Pour creuser cette bidimensionnalité de l’évolution de nos personnes qui est,
d’un côté, spirituelle et de l’autre, mentale puis intuitive, intéressons-nous
à l’animal. Il voit plus qu’il ne pense, il vit
certainement plus souvent que nous dans l’ouverture de la lumière spirituelle,
mais cette lumière restera forcément moins exprimable individuellement par lui
que par nous. La différence entre lui et nous, tient d’abord simplement à ces
capacités d’individuation de la vie universelle.
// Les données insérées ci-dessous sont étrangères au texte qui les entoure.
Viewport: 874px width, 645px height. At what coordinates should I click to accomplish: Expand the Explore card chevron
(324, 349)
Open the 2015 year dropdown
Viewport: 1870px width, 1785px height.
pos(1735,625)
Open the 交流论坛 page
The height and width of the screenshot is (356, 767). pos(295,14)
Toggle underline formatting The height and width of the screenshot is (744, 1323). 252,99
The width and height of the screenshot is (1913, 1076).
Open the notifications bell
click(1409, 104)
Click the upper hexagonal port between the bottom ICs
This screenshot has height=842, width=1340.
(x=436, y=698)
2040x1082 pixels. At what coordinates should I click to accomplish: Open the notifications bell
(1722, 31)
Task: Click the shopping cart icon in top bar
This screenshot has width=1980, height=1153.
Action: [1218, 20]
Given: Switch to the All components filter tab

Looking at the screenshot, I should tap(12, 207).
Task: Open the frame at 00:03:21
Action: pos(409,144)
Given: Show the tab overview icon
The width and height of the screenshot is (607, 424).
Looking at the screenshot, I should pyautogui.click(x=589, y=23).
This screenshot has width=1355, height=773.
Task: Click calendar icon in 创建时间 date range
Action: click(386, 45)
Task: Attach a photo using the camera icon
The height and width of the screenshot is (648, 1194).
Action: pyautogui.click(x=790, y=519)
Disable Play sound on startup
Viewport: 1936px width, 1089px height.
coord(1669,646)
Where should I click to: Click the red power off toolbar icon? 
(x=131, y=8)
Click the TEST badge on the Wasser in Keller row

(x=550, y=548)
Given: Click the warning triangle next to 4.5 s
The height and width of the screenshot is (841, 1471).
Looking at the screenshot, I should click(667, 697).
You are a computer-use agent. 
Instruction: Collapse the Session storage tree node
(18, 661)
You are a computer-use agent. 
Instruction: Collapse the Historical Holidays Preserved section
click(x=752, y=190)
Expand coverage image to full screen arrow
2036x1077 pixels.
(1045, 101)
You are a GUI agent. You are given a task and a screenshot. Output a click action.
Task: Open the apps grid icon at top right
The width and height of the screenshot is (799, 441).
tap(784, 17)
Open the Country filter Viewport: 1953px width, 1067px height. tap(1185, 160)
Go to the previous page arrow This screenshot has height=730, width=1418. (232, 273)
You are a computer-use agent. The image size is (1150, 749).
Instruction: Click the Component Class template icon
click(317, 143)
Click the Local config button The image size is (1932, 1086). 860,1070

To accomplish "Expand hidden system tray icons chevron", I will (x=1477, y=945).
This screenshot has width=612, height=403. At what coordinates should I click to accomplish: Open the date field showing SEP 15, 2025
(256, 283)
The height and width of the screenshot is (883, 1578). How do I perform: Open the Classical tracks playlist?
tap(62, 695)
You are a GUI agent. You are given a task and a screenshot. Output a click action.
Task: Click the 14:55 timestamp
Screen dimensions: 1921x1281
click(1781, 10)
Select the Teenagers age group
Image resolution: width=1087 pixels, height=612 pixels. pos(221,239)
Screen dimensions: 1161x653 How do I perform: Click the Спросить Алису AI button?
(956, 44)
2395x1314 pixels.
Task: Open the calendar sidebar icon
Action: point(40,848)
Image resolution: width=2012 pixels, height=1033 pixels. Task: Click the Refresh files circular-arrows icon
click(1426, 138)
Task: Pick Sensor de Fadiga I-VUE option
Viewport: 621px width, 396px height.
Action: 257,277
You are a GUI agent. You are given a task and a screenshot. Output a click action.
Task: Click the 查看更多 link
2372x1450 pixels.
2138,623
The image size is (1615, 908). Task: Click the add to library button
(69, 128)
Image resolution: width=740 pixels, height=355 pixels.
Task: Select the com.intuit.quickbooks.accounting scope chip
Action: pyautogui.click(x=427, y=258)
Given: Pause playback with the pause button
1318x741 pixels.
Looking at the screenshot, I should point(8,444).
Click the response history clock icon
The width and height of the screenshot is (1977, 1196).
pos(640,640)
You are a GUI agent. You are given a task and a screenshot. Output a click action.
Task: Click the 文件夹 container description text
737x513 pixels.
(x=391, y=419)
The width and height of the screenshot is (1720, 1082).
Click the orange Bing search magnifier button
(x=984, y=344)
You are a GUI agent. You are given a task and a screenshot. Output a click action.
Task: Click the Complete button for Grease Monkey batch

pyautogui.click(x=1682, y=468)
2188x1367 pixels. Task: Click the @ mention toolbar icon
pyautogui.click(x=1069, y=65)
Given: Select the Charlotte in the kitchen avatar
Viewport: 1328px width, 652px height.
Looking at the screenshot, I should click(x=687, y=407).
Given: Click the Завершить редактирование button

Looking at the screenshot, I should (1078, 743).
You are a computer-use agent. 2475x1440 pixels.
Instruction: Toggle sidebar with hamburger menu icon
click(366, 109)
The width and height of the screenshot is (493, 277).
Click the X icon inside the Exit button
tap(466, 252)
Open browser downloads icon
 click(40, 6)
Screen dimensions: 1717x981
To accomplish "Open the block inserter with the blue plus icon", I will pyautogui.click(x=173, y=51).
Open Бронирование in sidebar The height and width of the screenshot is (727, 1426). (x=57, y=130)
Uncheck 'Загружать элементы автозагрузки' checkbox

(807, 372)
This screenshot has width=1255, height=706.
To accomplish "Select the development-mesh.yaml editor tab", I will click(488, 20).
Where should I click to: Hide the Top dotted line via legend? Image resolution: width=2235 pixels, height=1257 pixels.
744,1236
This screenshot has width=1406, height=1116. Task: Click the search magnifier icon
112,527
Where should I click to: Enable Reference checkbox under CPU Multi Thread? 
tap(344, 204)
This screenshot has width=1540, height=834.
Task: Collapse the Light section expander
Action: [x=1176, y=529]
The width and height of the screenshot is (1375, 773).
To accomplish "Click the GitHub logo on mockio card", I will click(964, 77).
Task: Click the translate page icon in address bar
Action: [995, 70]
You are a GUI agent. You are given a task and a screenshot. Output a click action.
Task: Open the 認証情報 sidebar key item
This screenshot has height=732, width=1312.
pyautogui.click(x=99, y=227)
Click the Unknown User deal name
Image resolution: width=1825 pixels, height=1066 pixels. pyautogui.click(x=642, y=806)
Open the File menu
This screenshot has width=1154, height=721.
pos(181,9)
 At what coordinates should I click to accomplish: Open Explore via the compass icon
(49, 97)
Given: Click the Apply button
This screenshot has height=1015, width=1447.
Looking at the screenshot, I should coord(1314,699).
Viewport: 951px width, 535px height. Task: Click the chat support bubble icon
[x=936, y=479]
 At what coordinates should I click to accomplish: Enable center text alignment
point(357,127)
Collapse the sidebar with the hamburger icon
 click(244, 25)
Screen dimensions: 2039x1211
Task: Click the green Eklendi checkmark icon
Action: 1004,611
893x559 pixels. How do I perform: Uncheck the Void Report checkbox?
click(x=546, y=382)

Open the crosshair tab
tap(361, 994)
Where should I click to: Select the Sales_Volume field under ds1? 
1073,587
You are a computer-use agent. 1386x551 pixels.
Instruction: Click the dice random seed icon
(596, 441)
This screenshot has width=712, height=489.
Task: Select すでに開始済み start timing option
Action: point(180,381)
Celles-ci sont bornées,
puisqu’on y croise chez l’animal au plus un mental rudimentaire. Avec l’humain,
l’expérience esthétique atteint aujourd’hui une amplitude qui échappe à
l’animal. On peut aussi utiliser le modèle intégral de Wilber pour explorer la
différence entre l’homme et l’animal dans le rapport aux écosystèmes. Ce qui
saute d’abord aux yeux est notre folie humaine : nous polluons, nous
déréglons le climat, nous risquons de briser des équilibres en détruisant la
biodiversité. La sagesse animale semble nous surclasser. Cependant, il y a en
nous un potentiel de conscience évolutive dont ne dispose pas l’animal. La
réflexion de la conscience écologique pourrait devenir beaucoup plus consciente
chez l’homme. Au lieu de s’adapter seulement biologiquement à son milieu comme
l’animal, l’homme s’est adapté techniquement. Ensuite, il a entrepris de
transformer le milieu au lieu de s’y adapter. Mais il découvre, aujourd’hui, à
grand-peine qu’il doit opérer ces transformations en harmonie co-évolutive avec
le milieu écologique. Ainsi, ce n’est pas le seul fait de voir dans
la lumière spirituelle qui, nous humain, nous distingue de l’animal. C’est le
fait d’évoluer de plus en plus consciemment individuellement et collectivement
dans la lumière spirituelle qui nous en distingue. Certains progrès vers une
évolution plus consciente se matérialisent déjà avec les concepts mentaux
innovants d’économie circulaire, de berceau à berceau (craddle to craddle) ou
encore d’écoconception (ecodesign). Ils marquent un premier pas. Avec la pensée
intégrale de Ken Wilber, nous nous mettons à cultiver une perception
bidimensionnelle combinant l’approfondissement du voir dans la
lumière spirituelle et le développement de la ligne mentale jusqu’à son
dépassement intuitif. Dans une telle perspective intégrale, les limites de nos
mentalités sont ainsi forcément des limites de notre évolution spirituelle,
même si, par ailleurs, l’expérience intérieure de la vie universelle existe
chez l’animal étranger à toute conscience mentale. Peu à peu, une
transformation évolutive et spirituelle peut nous amèner peut-être à affranchir
notre action des vestiges de notre animalité, que sont, entre autres, les
désirs et les pulsions. Et au-delà de la pensée intégrale de Ken Wilber et de
sa perception bidimensionnelle de l’évolution humaine, il nous semble que nos
limites mentales et spirituelles sont liées aux limites d’une individuation
consciente de la vie universelle en nous. Par définition, un tel processus
d’individuation ne peut être qu’en harmonie avec elle-même partout où elle se
produit. Notre pari spirituel se traduit ici de nouveau par une aspiration à un
regard innombrable de la vie sur elle-même. Un regard bidimensionnel ne
suffirait plus alors pour dire l’émergence probable en nous d’une telle
conscience cosmique.
[7].
Les préfixes « trans » ou « supra » disent bien le dépassement des défauts de
la modernité dans ses dimensions les plus grossières. Mais ils ne traduisent
pas forcément notre idée d’un achèvement de la modernité dans sa dimension
spirituelle. Nous écrirons parfois « (sur)moderne » avec le « sur » entre
parenthèses pour y insister.
[8].
Cette évolution a aussi une forte dimension écologique. Ceci devrait faire
l’objet d’une réflexion à part entière. Ici la réflexion sur l’évolution
créatrice du vivant restera plus centrée sur la spiritualité et ses dimensions
individuelles, collectives et universelles.